Title IX of the Education Amendments of 1972 states: “No person in the United States shall, on the basis of sex, be excluded from participation in, be denied the benefits of, or be subjected to discrimination under any education program or activity receiving Federal financial assistance.” While it applies to all aspects of education, Title IX is most often associated with making sports’ programs for girls equal to those for boys.
An obstacle that has carried over from last year’s proposal is the school’s declining enrollment, Snyder said, citing grades consisting of 80 to 90 students.
“How many sports’ programs can we accommodate? That’s number one,” said school board President James Coffin of the proposal this week.
The district is expecting that it would cost about $7,000 to field a junior varsity lacrosse team for the spring season, Snyder said. That includes the cost of a coach, transportation to away games, referees, and equipment.
“Their numbers really are in line with ours,” said Douglas Brill, president of the youth lacrosse team’s board. He estimated a cost of roughly $5,000, not including equipment and uniforms, since the club team has already made those purchases.
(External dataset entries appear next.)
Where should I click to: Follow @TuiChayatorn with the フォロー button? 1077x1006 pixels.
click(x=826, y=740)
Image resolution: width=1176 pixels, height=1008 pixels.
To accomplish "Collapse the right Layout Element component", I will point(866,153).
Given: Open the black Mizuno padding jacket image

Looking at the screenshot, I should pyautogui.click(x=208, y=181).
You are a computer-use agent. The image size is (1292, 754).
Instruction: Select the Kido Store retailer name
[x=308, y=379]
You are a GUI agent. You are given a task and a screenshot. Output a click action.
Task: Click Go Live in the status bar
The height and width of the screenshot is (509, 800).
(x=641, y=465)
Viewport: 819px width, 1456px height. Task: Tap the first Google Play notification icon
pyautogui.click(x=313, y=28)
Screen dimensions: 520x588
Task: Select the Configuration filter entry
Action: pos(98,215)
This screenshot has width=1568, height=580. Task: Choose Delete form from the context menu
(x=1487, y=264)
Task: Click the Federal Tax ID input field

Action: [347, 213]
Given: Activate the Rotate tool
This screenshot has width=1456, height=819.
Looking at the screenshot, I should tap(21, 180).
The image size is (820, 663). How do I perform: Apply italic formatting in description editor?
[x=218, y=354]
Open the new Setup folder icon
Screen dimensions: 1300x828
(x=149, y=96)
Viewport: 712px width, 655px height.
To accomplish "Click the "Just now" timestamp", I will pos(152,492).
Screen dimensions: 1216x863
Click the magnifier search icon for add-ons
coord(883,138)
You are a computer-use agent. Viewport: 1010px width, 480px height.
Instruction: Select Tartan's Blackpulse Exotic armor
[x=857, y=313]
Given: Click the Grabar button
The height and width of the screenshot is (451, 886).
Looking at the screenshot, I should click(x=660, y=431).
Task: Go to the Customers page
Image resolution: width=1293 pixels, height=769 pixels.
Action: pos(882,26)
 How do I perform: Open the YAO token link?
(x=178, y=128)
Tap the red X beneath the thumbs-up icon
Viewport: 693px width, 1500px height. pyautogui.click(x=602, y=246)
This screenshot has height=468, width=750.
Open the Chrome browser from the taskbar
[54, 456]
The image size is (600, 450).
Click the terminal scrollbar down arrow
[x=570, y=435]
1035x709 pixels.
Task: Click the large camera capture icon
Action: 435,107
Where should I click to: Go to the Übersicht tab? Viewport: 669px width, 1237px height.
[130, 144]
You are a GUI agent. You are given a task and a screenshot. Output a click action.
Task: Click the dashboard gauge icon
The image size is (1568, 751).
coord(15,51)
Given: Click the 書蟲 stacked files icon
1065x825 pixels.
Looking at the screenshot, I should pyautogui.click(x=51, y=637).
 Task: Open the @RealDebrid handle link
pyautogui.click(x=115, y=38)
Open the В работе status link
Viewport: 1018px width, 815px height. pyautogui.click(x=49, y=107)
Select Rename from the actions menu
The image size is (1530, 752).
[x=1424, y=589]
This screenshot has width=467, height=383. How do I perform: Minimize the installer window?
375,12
Asked if maintaining that level of support would be feasible over the course of several years, Timothy Sweeney, vice president of the board, said that, in raising between $5,000 and $10,000 annually, the organization, which has gotten not-for-profit status, would seek out grant opportunities. “It’s not all car washes and bake sales,” he said.
Starting in 1996 and ending last school year, the Burnt Hills-Ballston Lake school district had self-funding program for sports that lasted “too many years,” said Bob McGuire, the district’s athletic director.
“The problem is that it can expand,” he said, explaining that, after one team is created, then the door is open for others. In the 14 years that the district had a policy for self-funding, the number of teams grew from 49 to 82, he said.
McGuire would not recommend that other schools adopt a self-funding policy. “If they feel that it’s important enough, then it should be included in your budget,” he said of starting a new team.
“These kids just want to throw a ball around a field,” Annie Brill told the school board at its October meeting. Brill is married to Douglas Brill; they have a son who plays on the club lacrosse team. That team was made up largely of seventh- and eighth-graders last spring, and for them to play in high school, they have to be on a school-sponsored team.
There are club-league teams for junior-high age students, but their numbers dwindle for high-school age students, leaving them with nobody to play during the school year, Douglas Brill said.